Dataset records –
★ ★ ★ ★

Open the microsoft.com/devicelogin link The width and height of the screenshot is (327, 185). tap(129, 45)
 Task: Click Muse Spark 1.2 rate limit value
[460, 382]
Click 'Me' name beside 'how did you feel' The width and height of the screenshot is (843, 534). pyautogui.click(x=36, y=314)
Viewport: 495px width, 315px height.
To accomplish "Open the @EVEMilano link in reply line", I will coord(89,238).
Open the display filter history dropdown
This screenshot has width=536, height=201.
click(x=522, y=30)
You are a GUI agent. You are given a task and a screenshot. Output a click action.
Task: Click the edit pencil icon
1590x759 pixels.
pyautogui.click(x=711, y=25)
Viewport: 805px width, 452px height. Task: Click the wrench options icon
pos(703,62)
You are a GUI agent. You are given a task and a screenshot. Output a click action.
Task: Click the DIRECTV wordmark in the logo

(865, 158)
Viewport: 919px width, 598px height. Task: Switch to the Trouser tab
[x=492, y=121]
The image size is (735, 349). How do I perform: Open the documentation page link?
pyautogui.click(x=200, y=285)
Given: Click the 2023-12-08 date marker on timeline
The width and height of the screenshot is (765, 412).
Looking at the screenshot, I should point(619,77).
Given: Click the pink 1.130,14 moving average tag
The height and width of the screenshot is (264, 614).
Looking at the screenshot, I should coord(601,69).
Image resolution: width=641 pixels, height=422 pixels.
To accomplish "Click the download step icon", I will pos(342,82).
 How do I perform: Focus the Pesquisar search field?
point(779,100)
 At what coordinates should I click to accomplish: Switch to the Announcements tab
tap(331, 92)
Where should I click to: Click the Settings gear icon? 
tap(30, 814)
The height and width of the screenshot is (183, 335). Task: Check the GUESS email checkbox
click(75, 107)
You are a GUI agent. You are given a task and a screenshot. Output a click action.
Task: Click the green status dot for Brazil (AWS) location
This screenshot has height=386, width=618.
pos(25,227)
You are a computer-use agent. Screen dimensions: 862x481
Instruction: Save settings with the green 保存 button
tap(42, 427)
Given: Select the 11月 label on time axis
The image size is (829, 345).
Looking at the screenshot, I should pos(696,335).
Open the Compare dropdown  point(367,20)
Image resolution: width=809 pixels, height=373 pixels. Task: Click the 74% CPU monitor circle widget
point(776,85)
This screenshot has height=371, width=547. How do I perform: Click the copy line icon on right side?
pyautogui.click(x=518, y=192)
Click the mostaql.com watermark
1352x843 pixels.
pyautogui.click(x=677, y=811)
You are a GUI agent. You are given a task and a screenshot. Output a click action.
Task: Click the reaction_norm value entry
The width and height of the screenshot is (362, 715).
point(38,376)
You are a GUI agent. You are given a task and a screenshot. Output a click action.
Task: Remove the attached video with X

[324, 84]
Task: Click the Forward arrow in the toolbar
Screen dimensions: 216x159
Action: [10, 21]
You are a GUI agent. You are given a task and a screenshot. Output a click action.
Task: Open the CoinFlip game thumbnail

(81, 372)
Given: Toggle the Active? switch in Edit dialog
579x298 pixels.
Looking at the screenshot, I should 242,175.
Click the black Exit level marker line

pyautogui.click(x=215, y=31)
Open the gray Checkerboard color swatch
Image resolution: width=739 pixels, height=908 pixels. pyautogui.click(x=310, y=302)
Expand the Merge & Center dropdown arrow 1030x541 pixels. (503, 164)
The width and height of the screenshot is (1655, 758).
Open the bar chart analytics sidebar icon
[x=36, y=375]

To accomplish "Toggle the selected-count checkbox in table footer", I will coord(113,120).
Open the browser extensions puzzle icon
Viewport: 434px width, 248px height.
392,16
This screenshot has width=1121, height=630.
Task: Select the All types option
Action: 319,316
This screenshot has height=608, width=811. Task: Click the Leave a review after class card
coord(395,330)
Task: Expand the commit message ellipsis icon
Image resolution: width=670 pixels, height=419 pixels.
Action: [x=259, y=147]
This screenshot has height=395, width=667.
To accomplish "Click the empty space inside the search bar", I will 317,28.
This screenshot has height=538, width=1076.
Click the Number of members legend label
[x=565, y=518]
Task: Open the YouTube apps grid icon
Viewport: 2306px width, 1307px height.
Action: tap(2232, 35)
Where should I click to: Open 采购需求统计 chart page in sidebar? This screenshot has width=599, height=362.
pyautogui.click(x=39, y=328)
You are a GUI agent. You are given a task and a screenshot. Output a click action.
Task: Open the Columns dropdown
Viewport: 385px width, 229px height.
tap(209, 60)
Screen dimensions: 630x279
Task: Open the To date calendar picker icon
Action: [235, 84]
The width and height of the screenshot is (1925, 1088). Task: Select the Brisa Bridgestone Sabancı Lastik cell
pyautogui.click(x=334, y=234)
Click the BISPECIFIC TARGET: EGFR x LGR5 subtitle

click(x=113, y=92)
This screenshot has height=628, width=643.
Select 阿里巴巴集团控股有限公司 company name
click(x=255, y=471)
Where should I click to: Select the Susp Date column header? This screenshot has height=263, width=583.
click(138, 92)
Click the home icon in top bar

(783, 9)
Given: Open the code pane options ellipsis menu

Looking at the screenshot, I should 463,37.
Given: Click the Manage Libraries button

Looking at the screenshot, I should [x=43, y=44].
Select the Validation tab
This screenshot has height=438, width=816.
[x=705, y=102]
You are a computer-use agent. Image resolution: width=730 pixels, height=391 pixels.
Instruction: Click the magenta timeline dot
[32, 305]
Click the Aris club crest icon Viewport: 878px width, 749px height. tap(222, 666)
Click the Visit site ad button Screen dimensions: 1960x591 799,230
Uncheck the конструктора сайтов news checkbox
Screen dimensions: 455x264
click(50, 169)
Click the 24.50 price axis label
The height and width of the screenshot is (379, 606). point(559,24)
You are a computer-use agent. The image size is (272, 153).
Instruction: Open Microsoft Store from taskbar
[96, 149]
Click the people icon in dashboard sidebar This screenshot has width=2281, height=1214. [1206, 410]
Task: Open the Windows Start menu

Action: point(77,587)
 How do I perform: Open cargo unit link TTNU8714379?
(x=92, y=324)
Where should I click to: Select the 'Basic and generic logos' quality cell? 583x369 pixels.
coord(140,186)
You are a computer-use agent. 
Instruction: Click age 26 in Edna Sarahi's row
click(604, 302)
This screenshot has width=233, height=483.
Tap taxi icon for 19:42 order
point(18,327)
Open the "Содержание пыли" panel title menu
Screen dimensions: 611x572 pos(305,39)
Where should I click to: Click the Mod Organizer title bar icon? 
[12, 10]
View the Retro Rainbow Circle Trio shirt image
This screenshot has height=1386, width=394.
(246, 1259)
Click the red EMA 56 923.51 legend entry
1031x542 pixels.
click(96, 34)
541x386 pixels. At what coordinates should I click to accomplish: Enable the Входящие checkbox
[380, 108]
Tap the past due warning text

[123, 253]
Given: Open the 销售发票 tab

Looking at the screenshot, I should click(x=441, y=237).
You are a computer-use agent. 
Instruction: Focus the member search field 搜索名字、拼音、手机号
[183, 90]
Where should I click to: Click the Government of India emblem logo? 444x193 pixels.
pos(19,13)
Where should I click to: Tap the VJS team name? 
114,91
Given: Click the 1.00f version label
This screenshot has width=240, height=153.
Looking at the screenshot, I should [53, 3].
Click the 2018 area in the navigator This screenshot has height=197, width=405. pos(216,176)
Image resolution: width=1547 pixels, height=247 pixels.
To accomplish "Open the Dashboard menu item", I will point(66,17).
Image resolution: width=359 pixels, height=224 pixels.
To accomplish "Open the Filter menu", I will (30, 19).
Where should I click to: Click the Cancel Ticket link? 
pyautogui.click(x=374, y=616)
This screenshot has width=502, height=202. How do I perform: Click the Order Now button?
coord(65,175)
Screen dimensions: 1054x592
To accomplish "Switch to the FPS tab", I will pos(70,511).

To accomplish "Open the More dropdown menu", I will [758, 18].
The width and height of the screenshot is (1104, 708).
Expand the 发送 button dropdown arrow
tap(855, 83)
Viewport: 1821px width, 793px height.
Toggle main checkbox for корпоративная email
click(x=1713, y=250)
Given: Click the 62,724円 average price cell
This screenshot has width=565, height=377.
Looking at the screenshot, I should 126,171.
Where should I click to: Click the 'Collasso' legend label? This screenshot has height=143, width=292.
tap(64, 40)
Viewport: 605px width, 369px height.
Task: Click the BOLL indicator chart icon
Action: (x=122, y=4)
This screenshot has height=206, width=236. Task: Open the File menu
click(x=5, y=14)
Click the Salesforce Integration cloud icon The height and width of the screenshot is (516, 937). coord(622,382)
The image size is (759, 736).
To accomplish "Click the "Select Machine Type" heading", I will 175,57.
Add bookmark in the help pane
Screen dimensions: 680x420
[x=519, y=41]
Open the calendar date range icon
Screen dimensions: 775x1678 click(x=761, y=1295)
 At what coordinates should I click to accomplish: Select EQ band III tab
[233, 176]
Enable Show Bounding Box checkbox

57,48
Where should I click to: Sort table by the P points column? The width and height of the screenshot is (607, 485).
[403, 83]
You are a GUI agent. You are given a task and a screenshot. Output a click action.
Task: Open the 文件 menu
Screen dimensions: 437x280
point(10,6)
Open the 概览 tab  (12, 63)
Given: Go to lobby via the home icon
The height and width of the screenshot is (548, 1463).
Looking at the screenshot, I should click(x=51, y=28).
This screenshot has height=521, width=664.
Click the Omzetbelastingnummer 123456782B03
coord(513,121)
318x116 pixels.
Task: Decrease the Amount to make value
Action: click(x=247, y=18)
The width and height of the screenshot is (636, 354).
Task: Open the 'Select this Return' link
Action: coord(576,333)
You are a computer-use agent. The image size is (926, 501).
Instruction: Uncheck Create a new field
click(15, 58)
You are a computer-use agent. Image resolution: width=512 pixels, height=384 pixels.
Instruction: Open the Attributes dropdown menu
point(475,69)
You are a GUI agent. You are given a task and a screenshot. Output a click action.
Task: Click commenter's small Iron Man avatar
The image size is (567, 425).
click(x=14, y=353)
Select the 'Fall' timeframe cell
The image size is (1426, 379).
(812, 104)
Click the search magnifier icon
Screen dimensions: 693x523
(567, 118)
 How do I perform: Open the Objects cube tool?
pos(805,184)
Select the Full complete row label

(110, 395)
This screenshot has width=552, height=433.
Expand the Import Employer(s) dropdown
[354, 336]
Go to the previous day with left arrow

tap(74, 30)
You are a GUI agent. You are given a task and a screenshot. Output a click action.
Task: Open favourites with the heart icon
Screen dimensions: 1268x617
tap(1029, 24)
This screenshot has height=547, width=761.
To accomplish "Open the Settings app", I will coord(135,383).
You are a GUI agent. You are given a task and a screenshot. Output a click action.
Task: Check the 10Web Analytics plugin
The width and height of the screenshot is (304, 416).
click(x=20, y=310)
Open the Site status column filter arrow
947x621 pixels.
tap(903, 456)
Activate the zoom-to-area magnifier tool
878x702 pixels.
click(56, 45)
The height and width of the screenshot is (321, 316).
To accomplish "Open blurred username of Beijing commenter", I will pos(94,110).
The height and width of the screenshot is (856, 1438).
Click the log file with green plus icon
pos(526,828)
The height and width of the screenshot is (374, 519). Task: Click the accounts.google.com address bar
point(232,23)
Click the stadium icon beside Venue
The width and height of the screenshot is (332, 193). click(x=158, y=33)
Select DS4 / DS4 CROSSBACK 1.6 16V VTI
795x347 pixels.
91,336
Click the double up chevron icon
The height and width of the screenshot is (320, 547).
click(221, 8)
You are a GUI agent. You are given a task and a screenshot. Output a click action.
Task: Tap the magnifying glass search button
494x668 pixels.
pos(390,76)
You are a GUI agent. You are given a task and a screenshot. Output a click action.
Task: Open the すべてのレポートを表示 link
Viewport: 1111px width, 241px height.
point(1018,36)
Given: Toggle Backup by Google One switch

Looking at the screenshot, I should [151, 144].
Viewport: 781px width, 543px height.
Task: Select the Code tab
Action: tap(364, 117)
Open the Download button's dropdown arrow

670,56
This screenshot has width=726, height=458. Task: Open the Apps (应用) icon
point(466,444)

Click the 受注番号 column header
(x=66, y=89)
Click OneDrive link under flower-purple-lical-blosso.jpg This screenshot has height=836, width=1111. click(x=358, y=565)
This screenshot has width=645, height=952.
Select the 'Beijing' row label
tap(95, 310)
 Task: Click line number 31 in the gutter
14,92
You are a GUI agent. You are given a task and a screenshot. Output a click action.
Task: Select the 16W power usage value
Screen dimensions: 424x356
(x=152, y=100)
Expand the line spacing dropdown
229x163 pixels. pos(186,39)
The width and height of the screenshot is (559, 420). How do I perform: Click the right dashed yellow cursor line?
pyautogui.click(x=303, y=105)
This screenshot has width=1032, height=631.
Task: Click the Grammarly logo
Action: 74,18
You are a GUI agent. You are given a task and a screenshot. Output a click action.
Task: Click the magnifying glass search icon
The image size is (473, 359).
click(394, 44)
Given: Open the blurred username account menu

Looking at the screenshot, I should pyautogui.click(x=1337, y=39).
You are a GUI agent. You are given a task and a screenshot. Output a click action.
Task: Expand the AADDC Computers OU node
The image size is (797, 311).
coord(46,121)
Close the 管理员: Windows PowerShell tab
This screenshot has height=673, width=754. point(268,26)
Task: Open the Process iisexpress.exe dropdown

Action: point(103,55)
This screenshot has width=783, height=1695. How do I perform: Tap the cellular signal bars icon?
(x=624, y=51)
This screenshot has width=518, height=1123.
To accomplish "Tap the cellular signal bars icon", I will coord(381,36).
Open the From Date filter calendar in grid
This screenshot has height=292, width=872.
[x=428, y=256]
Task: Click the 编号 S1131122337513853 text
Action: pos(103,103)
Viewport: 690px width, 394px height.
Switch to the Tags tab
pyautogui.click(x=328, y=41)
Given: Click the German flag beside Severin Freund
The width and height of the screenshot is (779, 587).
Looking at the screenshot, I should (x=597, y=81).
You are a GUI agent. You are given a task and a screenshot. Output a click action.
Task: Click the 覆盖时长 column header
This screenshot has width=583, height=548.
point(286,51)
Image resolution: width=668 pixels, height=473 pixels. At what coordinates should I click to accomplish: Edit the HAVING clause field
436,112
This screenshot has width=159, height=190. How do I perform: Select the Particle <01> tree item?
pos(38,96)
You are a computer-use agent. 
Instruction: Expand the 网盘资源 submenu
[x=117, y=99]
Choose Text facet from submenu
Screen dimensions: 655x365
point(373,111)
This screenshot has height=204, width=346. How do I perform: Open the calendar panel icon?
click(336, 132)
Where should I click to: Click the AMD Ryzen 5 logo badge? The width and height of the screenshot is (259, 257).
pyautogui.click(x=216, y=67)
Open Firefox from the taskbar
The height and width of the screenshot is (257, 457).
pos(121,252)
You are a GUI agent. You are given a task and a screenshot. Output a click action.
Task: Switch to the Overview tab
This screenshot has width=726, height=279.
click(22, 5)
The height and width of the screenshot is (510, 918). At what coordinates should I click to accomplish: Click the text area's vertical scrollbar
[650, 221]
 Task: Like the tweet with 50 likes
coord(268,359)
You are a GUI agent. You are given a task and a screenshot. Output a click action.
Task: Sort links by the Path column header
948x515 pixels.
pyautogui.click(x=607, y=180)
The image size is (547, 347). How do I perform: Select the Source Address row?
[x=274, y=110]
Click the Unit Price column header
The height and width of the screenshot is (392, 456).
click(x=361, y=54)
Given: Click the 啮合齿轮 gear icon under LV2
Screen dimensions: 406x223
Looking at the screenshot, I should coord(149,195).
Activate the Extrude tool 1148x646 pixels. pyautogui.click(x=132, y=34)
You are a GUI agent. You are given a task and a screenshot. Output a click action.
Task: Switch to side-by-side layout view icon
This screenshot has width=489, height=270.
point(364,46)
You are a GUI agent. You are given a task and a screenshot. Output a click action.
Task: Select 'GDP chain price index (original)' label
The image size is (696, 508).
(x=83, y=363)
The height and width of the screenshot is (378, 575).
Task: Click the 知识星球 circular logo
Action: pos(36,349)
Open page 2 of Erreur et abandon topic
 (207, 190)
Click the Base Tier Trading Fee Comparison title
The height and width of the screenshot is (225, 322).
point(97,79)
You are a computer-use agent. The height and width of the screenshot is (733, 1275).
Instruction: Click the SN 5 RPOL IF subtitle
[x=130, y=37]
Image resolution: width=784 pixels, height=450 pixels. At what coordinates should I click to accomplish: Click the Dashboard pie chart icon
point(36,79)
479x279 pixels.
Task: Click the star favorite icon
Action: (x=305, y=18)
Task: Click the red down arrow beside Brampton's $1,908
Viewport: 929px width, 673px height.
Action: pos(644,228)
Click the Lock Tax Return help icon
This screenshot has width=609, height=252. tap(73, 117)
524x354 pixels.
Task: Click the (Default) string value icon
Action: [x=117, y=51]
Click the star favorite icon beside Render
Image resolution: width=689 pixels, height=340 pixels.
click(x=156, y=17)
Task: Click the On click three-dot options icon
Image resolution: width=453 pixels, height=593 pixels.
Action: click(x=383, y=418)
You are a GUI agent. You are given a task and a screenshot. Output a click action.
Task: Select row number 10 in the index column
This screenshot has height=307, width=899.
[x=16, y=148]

★ ★ ★ ★

Task details – Go through the listing above and locate each line that holds the word "Activate". Copy those lines.

Exercise solution –
Activate the zoom-to-area magnifier tool
Activate the Extrude tool 1148x646 pixels. pyautogui.click(x=132, y=34)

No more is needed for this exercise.